The man’s hand rose. His forefinger paused in front of his lips, and then he gestured for her to follow him by a quick turn of his head.
By the profile she recognized Old Cat.
Faith turned toward the sleeping Ayi Zhao as she stood.
“Bu yao,” Old Cat whispered. Don’t.
Faith pulled on her coat, then followed Old Cat down the hall and outside. The tents were dark and still except for faint snoring and a baby’s soft crying that sounded less like a child in discomfort than an adult’s grief- stricken sobs. The guards passed by and waited to the east of them. She could see a red-gray hint of dawn on the horizon.
“It’s time for you to leave,” Old Cat said. “There’s nothing more you can do. You need to go with the others when the van arrives.”
Faith looked up at Old Cat. “How did you know?”
“The army has been listening to your calls and those of your husband and now those of the man coming to get you.”
“But I hadn’t decided-”
“I’ve decided for you.” Old Cat pointed toward the four. “And they will carry out my orders.”
Old Cat looked away, then back at her. She could tell by the distance in his eyes that he was about to speak to her as a professional witness.
“This will all be over in a few days,” Old Cat said. “Soon the army will have learned what it wanted to learn from our efforts and will have no further use for us. And we can’t defeat them.” He spread his arms toward the tents. “I’m not willing to sacrifice these people in a lost cause. Our rebellion will not become a revolution.”
“But what about this?” Faith pulled out her cell phone and scanned through the images, and then turned the screen toward Old Cat. It was an image of part of the front page of the New York Times online edition. “My husband’s office sent me this.”
Old Cat took it in his hands and peered at the words, then shrugged. “I can’t read English.”
Speaking together in Mandarin all during these days had seemed so natural that she’d forgotten the language gap between them.
Faith felt her face flush. “I’m sorry. I didn’t mean… I only wanted to show you proof that…”
Old Cat smiled. “It’s okay. What does it say?”
“That there’s a mass movement of transient laborers toward Beijing. Ten million of them.”
“They’ll fail, too,” he said, shaking his head. “The army is the one who got them moving and is prepared to stop them.”
Gage’s words came back to her: Uprisings in China take lives in the millions, not in the hundreds.
“You mean-“
“No, not with guns this time, but with rice from the military’s storehouses.”
“And you think that they can be bought off? ”
Old Cat’s voice hardened. “They’re betraying no one, least of all themselves. For them, from the beginning, for all of us from the beginning, this uprising has been about the basics of life, and for them that’s food.”
In the rising gray light Faith watched Old Cat’s breath condense in front of his face and float there for a moment and then dissipate.
“In the end, that’s all we’ve been able to offer them,” Old Cat said. “I have no ideas about how our lives could be different.
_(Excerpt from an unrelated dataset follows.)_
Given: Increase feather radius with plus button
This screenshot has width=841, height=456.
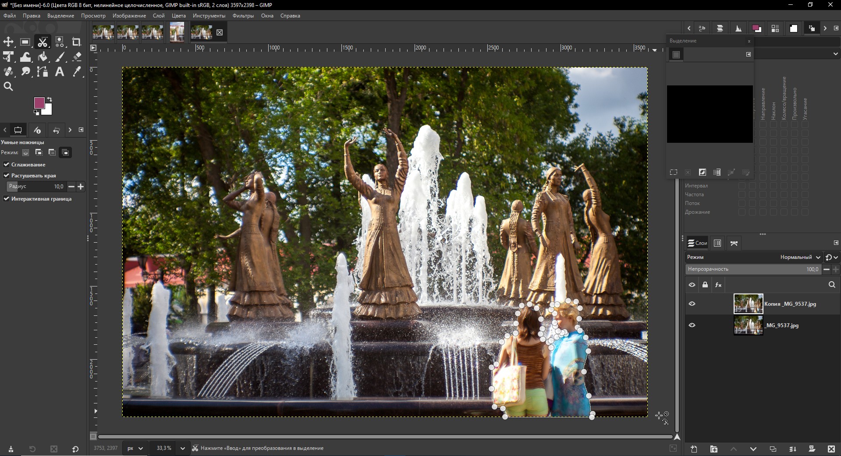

I think it would’ve been better if I’d been born as a silkworm and could’ve secreted my world around me like a cocoon, instead of a man who had to create it with his mind.”
He looked down at Faith. “You’ve traveled the world. You know politics and economics. You’ve seen how different cultures have organized themselves. Tell me. Tell me how we can build a different society, one without oppression and exploitation. Show me the model. We’ll copy it.” Old Cat spread his arms. “That’s what we do here. Copy. No people are better at it. We…”
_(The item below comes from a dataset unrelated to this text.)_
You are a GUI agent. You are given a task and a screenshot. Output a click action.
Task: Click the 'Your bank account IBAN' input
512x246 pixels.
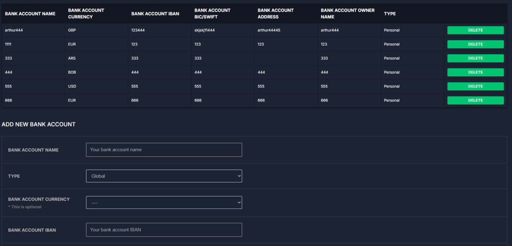coord(164,230)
Old Cat’s voice trailed away, and in that silence Faith recognized that neither he nor she knew who that “we” was who would take charge and remake the world.
“What about you?” Faith asked. “What will happen to you?”
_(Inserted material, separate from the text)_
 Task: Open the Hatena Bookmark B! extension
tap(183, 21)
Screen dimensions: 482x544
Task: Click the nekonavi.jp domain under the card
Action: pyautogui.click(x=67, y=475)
Old Cat shrugged. “The army has seen to that, too.”
Faith reached for his arm. “Then come with us.”
“And leave others to be sacrificed in my place?”
“If the army has planned this as well as you say, then they’ve already decided on their victims. What you do is irrelevant to them.”
Even as she said the words, she felt the bad faith of not believing what she was saying. The army would scour the countryside looking for him. She released her grip and lowered her hand.
“What I do is not irrelevant to them,” Old Cat said.